• SHORT TASK: Please take the part of the material that opens with the line containing "The width and height of the screenshot is (344, 256)." and closes with the line containing "Action: pos(204,245)", switch "mandarins" to "oranges", and return only those lines with everything else unchanged. Leave the pictures out of the answer.

• THE DATA:
■ ■ ■

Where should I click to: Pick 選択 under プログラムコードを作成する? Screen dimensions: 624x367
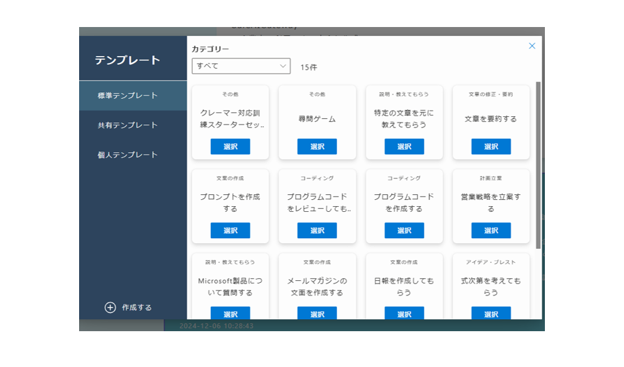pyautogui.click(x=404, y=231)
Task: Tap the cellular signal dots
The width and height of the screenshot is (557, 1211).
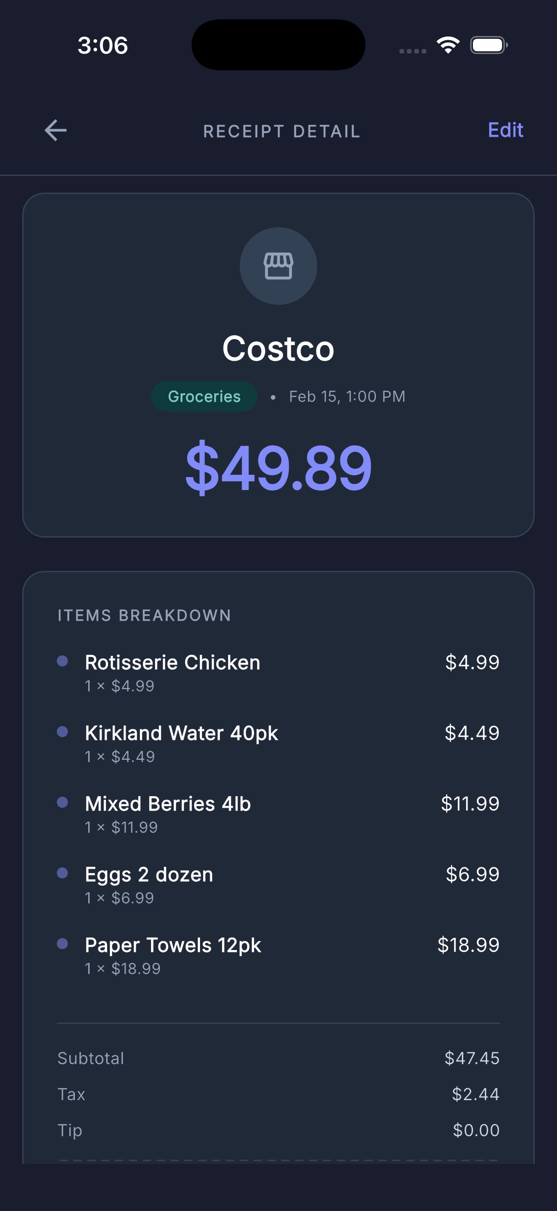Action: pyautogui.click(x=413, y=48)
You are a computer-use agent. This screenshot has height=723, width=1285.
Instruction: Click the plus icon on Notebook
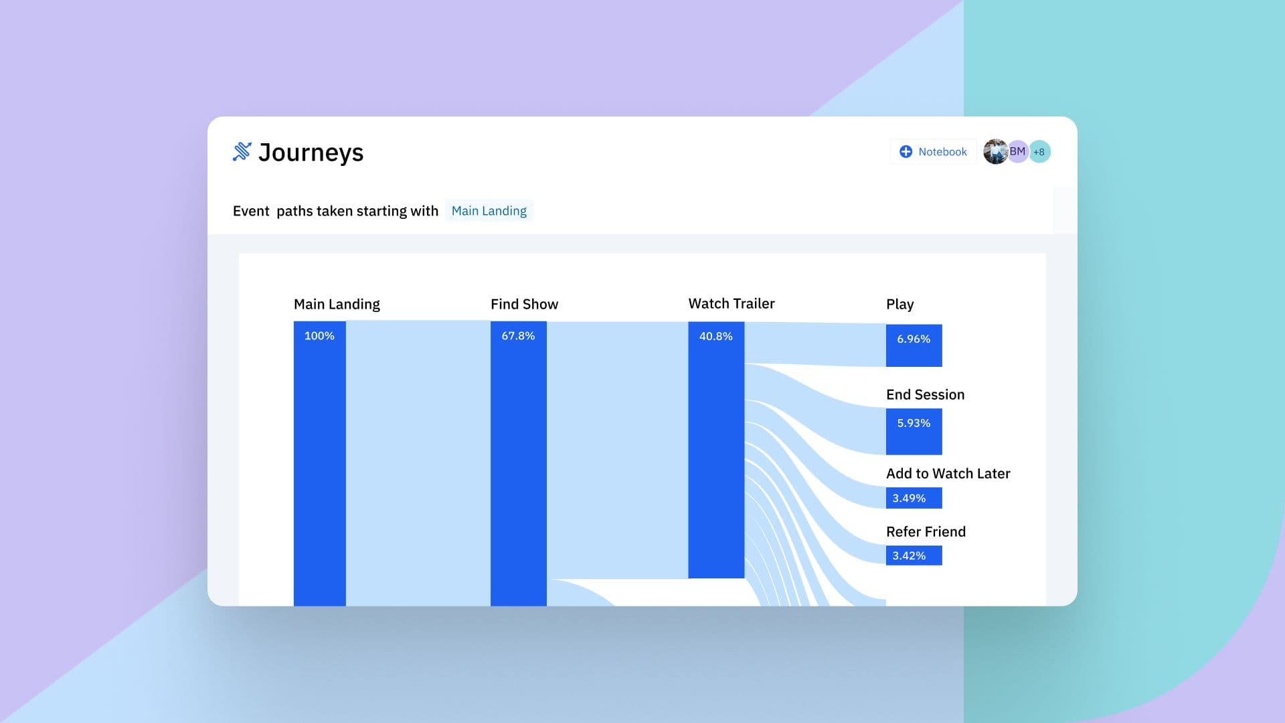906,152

■ ■ ■

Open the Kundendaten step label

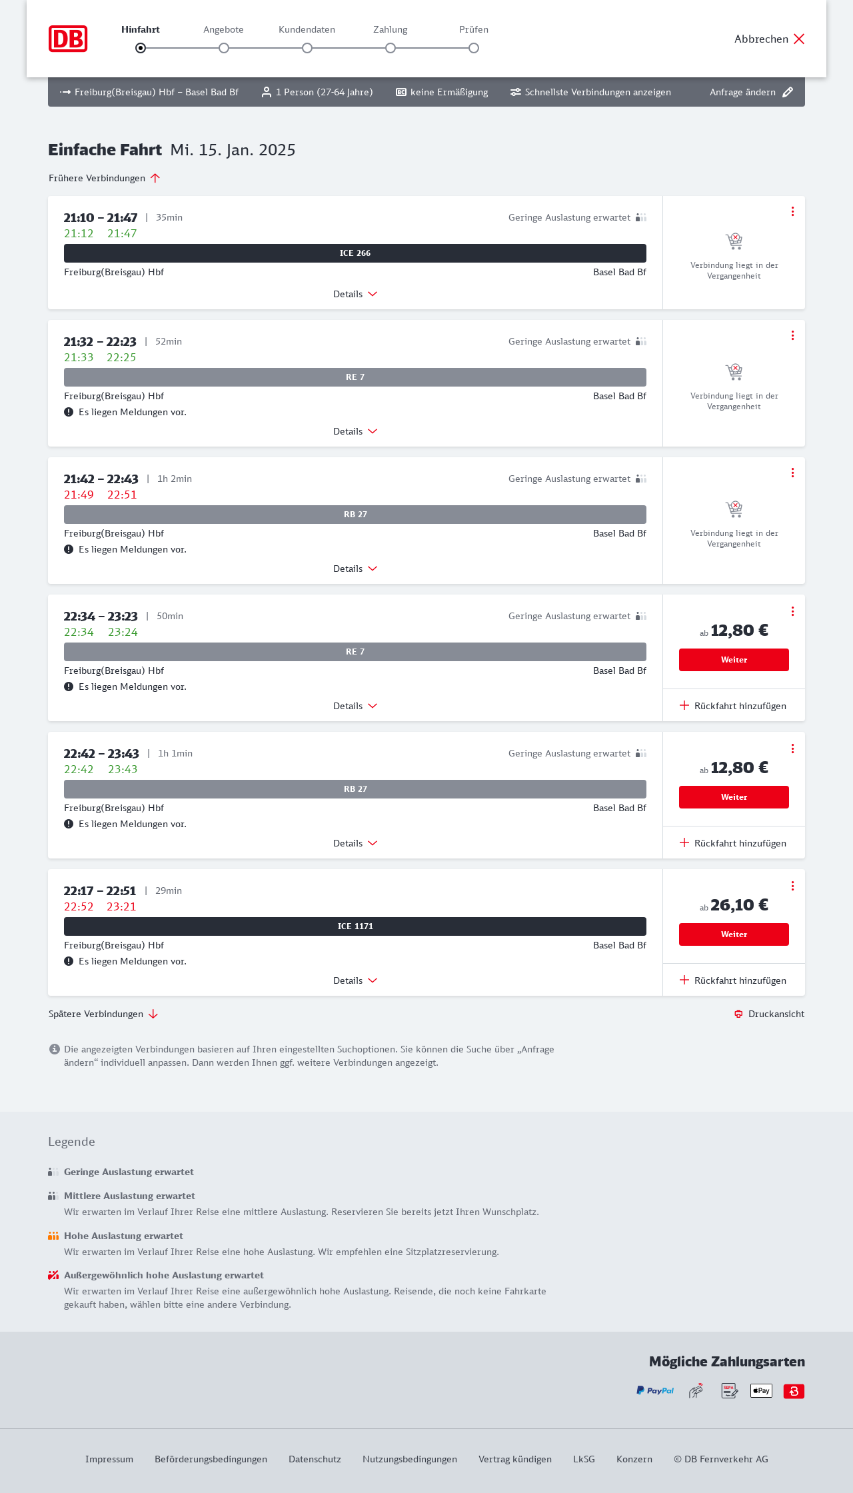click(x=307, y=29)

■ ■ ■

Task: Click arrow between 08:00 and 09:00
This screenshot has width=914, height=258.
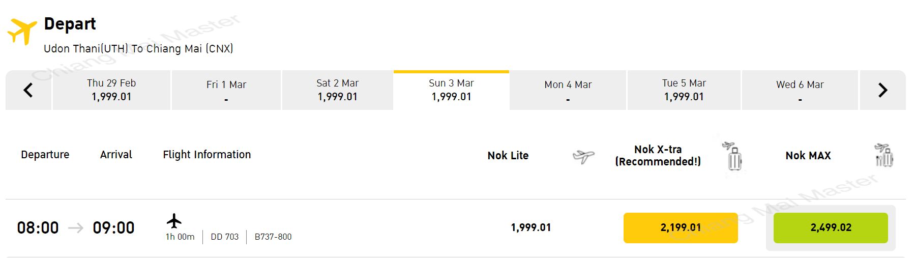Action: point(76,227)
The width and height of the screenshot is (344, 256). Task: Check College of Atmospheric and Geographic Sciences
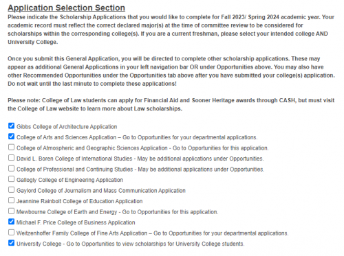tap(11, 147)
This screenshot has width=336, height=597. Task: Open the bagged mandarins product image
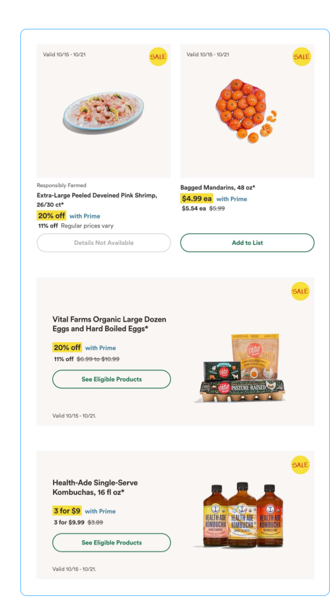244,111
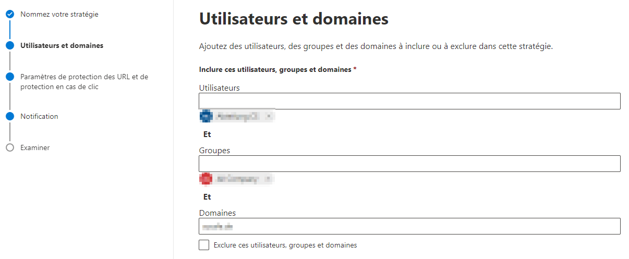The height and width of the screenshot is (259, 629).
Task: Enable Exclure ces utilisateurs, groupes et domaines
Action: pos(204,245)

■ ■ ■

• SOLUTION TO THIS TASK:
The width and height of the screenshot is (344, 256). Task: Check College of Atmospheric and Geographic Sciences
tap(11, 147)
This screenshot has width=336, height=597. Task: Open the bagged oranges product image
244,111
The height and width of the screenshot is (259, 629).
Task: Enable Exclure ces utilisateurs, groupes et domaines
Action: pos(204,245)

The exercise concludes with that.